Excerpted text:

Could the secrets of spider venom help design new drugs?
Animal venom has long been used in medicine. While the industry used to focus on snake venom, spiders are now under intense examination.
The two types work in very different ways; snake venom targets the cardiovascular system, while spider venom aims for the nervous system.
Scientists already know that arachnid venom causes a breakdown in the function of ion channels. These channels must be able to open and close at specific times in order to control muscles and other critical bodily processes.
When spider venom enters a body, it disrupts the usual ion channel flow, resulting in paralysis and sometimes death. Focusing on the relationship between these channels and venom could be the ticket to a revolutionary new treatment.
Research into spider venom has been ongoing for the past few decades, but much of it has revolved around the effects of neurotoxins. This has contributed to the development of successful insecticides, but drug-related uses are still being investigated.

Activity 1:
Answer these from the spider venom text:
(a) Which bodily system does snake venom target?
(b) What must ion channels be able to do in order to control muscles?
(c) What has research on the effects of neurotoxins helped to develop?
Activity 2:
Proceed with the spider venom text, writing on from its last sentence.
The material after the spider venom text is separate from it.

Listed records:

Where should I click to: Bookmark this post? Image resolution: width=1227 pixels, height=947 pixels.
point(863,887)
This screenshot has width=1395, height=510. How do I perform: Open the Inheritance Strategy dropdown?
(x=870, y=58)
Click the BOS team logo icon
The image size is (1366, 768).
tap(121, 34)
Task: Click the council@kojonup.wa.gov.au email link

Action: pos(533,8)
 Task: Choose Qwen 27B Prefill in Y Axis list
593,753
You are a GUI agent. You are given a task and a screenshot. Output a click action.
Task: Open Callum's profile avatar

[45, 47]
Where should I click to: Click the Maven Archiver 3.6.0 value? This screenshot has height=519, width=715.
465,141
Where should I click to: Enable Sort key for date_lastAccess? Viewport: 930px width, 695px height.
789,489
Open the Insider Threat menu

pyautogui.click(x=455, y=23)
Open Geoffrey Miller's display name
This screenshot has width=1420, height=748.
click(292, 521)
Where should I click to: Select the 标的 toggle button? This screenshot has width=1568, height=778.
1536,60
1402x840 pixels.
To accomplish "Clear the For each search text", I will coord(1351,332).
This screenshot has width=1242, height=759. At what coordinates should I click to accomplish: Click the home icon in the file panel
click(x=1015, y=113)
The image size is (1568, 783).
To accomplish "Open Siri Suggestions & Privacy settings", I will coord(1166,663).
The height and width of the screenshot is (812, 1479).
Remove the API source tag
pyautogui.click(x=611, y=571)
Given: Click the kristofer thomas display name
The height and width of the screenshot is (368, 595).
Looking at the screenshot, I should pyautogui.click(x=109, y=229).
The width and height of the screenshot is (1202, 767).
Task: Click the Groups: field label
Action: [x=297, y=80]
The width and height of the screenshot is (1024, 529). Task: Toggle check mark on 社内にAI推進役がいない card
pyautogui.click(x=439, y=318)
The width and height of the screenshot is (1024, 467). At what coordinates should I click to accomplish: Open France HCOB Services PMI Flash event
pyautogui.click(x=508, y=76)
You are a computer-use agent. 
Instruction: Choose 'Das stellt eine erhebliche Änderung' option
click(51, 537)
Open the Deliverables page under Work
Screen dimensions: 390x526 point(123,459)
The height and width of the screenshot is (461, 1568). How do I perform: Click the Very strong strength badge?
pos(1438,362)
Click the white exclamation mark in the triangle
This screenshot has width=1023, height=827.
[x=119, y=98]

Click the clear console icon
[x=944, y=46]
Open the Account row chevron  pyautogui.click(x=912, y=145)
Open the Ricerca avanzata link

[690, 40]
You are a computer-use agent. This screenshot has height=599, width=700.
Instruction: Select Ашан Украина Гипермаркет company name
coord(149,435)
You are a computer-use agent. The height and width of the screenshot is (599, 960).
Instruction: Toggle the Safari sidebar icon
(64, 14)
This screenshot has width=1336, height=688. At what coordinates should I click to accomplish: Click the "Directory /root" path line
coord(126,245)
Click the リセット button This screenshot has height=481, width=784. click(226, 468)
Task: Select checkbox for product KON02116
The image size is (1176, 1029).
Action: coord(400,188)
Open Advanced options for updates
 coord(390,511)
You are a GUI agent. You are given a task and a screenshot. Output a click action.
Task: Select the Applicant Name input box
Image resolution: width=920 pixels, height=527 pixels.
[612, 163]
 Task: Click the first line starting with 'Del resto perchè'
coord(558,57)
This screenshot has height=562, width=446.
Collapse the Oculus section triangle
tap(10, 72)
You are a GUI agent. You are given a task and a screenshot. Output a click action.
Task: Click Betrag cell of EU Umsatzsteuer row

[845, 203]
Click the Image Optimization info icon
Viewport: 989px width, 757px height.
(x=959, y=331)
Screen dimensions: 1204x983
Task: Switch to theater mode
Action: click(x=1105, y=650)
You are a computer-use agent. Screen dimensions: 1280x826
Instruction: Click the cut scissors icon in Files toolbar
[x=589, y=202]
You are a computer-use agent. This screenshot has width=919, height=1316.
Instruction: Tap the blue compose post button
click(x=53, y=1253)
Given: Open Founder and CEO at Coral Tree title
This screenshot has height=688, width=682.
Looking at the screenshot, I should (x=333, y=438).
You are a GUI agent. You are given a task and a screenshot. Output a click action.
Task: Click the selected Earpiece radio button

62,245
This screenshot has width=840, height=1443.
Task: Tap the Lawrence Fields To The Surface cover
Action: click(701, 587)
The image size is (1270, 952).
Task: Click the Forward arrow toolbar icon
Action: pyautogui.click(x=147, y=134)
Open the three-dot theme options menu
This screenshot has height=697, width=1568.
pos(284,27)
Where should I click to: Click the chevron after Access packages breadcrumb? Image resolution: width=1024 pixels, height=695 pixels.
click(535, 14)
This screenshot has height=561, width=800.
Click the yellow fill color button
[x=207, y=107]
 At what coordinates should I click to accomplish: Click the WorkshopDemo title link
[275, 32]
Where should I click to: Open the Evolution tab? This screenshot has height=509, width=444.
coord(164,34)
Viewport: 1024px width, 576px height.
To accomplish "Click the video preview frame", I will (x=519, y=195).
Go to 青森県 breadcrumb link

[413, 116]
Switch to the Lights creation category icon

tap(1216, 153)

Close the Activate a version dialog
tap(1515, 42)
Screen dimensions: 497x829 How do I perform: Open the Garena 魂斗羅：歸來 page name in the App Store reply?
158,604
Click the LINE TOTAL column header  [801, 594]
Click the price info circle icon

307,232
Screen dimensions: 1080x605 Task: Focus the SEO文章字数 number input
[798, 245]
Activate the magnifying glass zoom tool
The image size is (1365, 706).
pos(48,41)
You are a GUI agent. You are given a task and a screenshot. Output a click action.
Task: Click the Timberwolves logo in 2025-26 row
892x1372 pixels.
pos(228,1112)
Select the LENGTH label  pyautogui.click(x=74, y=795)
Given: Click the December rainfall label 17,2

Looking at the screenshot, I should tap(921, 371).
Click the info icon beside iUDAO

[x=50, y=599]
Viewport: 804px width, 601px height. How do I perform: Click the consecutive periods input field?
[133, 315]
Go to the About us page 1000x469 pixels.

Answer 1:
(a) The cardiovascular system.
(b) They must be able to open and close at specific times.
(c) Successful insecticides.

Answer 2:
Using spider venom to treat diseases of the human nervous system requires a deeper understanding of the venom’s components. A new study from the University of Bern’s Institute of Ecology and Evolution (IEE), in Switzerland, combines years of such research to prove just how complex the venom really is.
The venom of Cupiennius salei — more commonly known as the tiger wandering spider — is the study’s prime focus. It is a relatively large spider with a leg span of around 10 centimeters and is usually found in Central America. When it catches prey, it does so by ambushing and releasing venom, rather than spinning a web.